Thank you for convening this timely and important debate. It is most suitable that we address this issue under your chairmanship, given your country’s remarkable transition from post-conflict to a stable democracy.
I also thank the Secretary-General for his important statement.
I wish to extend a most cordial welcome to Mr. José Luís Guterres, Vice-Prime Minister of Timor-Leste, a country which is also a paradigm of today’s subject, and a success in the UN’s peacebuilding efforts.
Today, less than 8 years after its independence, Timor-Leste is a democracy with stable institutions, looking confidently to the future. This is due to the success of the peacebuilding efforts carried out in Timor Leste with institution building at its centre. But it is mainly due to the will of the Timorese and the vision of its political leaders, of national ownership and leadership.
Portugal is honoured, alongside the other members of the Portuguese Speaking Community, to be deeply associated with the successful path Timor-Leste has followed.
In the early stages of the UN reform process, Mozambique and Portugal jointly proposed the creation of a framework within the UN system that would help to bridge the gap between the needs of security and the needs to rebuild stable institutions that would allow Governments in post conflict situations to pursue effectively their main tasks, without which stability would be illusive and relapse into conflict a serious possibility.
This proposal became in time the Peacebuilding Commission, which has been chaired by our colleague Peter Wittig, whom I congratulate for his commitment and leadership. I must say I share his analysis and suggestions, concerning enhancing the role of the PBC.
It is now a common assumption that peacekeeping and peacebuilding should be seen as an integrated effort, no longer as sequential activities, and that peacebuilding activities should start being carried out as soon as the situation of the ground permits it, well within the span of the foreseeable duration of a peacekeeping operation and throughout its cycle.

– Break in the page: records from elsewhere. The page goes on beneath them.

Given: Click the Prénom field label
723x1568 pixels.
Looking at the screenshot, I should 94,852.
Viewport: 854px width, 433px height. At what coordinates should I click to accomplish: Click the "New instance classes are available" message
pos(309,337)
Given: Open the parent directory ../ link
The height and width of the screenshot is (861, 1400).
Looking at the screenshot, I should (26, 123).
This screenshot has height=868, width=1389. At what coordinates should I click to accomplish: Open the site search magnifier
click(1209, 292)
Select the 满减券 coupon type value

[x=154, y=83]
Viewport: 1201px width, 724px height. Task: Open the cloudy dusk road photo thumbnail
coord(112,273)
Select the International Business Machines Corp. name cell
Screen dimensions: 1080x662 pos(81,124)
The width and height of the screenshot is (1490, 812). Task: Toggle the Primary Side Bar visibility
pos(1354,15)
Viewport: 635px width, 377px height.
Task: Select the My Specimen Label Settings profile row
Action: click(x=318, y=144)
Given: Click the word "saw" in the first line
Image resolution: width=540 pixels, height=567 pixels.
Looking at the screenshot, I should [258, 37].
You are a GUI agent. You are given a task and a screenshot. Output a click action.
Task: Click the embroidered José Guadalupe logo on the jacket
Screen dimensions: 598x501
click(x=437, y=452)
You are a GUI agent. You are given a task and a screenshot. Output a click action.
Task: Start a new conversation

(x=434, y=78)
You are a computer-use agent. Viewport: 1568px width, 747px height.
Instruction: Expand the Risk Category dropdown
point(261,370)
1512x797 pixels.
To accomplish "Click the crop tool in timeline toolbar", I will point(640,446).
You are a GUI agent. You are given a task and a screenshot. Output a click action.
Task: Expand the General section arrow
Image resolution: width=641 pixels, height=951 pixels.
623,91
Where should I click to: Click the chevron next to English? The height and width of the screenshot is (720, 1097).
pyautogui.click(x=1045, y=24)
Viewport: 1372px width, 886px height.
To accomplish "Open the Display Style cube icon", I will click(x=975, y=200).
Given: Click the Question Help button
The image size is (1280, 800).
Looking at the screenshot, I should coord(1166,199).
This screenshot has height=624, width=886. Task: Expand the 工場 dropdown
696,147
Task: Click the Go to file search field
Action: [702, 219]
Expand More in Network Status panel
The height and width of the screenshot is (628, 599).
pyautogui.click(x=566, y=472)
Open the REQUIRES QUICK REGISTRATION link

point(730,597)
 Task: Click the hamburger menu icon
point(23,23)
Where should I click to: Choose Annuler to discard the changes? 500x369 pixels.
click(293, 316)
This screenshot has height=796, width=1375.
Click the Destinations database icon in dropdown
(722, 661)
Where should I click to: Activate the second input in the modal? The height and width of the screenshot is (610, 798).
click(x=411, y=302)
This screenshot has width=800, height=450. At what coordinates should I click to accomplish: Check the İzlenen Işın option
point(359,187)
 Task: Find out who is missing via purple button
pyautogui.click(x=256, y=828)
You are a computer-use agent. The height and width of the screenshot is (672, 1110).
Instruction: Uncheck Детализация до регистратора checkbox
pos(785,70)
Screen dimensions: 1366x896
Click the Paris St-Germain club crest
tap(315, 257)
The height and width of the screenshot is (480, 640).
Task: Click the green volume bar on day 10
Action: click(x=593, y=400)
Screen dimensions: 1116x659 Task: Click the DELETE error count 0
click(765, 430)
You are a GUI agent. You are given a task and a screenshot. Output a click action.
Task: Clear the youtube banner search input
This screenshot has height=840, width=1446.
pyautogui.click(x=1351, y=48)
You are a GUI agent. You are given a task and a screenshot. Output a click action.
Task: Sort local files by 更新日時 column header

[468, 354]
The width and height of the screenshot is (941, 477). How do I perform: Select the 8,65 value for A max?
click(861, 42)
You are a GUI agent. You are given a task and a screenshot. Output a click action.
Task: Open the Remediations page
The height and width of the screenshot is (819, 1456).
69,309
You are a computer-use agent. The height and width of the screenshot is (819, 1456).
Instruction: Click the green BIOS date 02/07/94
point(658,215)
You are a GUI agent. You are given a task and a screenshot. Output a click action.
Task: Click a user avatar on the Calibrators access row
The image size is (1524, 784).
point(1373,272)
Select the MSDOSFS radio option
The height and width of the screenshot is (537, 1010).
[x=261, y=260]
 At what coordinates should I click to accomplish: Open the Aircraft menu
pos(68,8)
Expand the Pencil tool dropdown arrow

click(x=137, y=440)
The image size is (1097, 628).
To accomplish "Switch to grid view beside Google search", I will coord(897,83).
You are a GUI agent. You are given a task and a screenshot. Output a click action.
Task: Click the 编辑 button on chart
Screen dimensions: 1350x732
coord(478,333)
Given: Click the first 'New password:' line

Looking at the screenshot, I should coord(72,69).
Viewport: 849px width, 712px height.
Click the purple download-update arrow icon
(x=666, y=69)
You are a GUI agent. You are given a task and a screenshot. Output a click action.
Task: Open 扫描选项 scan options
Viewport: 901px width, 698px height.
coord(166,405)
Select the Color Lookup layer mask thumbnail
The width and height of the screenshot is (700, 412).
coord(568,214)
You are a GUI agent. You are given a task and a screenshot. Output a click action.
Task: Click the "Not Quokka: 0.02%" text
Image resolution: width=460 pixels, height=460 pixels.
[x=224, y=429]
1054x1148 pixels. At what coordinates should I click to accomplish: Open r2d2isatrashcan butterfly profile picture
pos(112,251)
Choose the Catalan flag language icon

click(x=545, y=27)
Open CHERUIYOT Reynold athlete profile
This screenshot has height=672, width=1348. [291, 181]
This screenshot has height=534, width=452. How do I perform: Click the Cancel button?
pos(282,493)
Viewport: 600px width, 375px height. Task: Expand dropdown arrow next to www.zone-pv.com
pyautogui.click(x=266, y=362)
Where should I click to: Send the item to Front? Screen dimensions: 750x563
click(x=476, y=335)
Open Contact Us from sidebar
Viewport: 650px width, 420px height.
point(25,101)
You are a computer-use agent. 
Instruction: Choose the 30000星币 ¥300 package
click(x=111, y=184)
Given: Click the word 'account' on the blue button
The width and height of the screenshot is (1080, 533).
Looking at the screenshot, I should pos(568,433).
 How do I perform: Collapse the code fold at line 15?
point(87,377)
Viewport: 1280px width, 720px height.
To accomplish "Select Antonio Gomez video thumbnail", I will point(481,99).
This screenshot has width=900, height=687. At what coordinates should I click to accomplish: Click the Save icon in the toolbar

The UN must enhance its capacity in defining integrated strategies from the outset and in coordinating the activities of the different actors on the ground, between those in charge of security and the development agencies and NGOs, enhancing interaction with all the relevant stakeholders, including regional and sub-regional organizations, neighbouring countries, peacebuilding configurations and troop and police contributing countries. Much has been done in this sense, but more still needs to be done.
Only with legitimate, credible and resilient institutions will a State be able to discharge its functions and meet the expectations of its citizens. Only such institutions will be able to address the many issues that remain is post conflict situations and to bring the resolution of political disputes into the political process.
Each country is a different and specific case. General recipes are dangerous, to say the least. But two further elements are common and equally important in all peacebuilding strategies: economic and social development, and national ownership.
Institution building, alone, will not suffice since no country will achieve sustainable peace and stability without economic and social development. Unemployment, especially youth unemployment, must be addressed at an early stage of peacebuilding efforts through concrete, focused initiatives. International economic aid should concentrate on projects that take into account the economic, social and even cultural realities of the country, its specific capacities, and the potential they offer for foreign investment. Adequate management of natural resources should also be instilled early into development programmes, as well as infrastructure reconstruction. Development of national capacities must be a constant objective in all areas.
There is an obvious link between development and peace. The nature of this link is perhaps not totally clear nor can one build upon a casual relationship between the two. But they are surely mutually reinforcing.
No one can understand better the situation in a country than the people that live there. And no foreign commitment can replace their will. Without it, no peacebuilding effort will be sustainable. The centrality of national actors is therefore indispensable.
The importance of national ownership in post-conflict peacebuilding is well known to us all. The partnership between the State and the international partners must be based on a shared strategic understanding of the objectives and of the way forward, with clear common goals, permanent dialogue and interaction with the people of the country, authorities, opposition parties and the civil society as a whole; and it must include a smooth exit strategy for the international actors. Gender issues and the instrumental role that women play in economic recovery, social cohesion and political legitimacy, expanding the scope of national capacity are also of particular importance.
Peacebuilding, Mr. President, is also an exercise in managing expectations, those of the authorities and the civil society of the country in question, and those of the mission and other international bodies. This can only be attained trough constant dialogue and trough a real grasp of political, social, economic and cultural realities, their dynamics and evolution.
National ownership contributes to institution building, and, on the other hand, institution building reinforces national ownership and national responsibility, thus paving the way for a successful exit strategy of international partners and self-sustained peace and stability.
The European Union has long been committed to supporting institutional development in post-conflict countries. In this regard, as a member of the EU, Portugal naturally shares the position that will be expressed by its representative during this debate.
In concluding, I would like to recall an expression of Sérgio Vieira de Mello’s (who personifies UN’s involvement both is Bosnia and Herzegovina and in Timor-Leste): “the UN is an instrument, a frame, an engine, as dynamic, as conciliatory, as innovative and as successful (as member States) wish it, allow it and make it be.” This is our common challenge and our shared responsibility. Bearing this mind, let me assure you of Portugal’s full commitment to contribute to a more effective and coherent international response to post-conflict peacebuilding.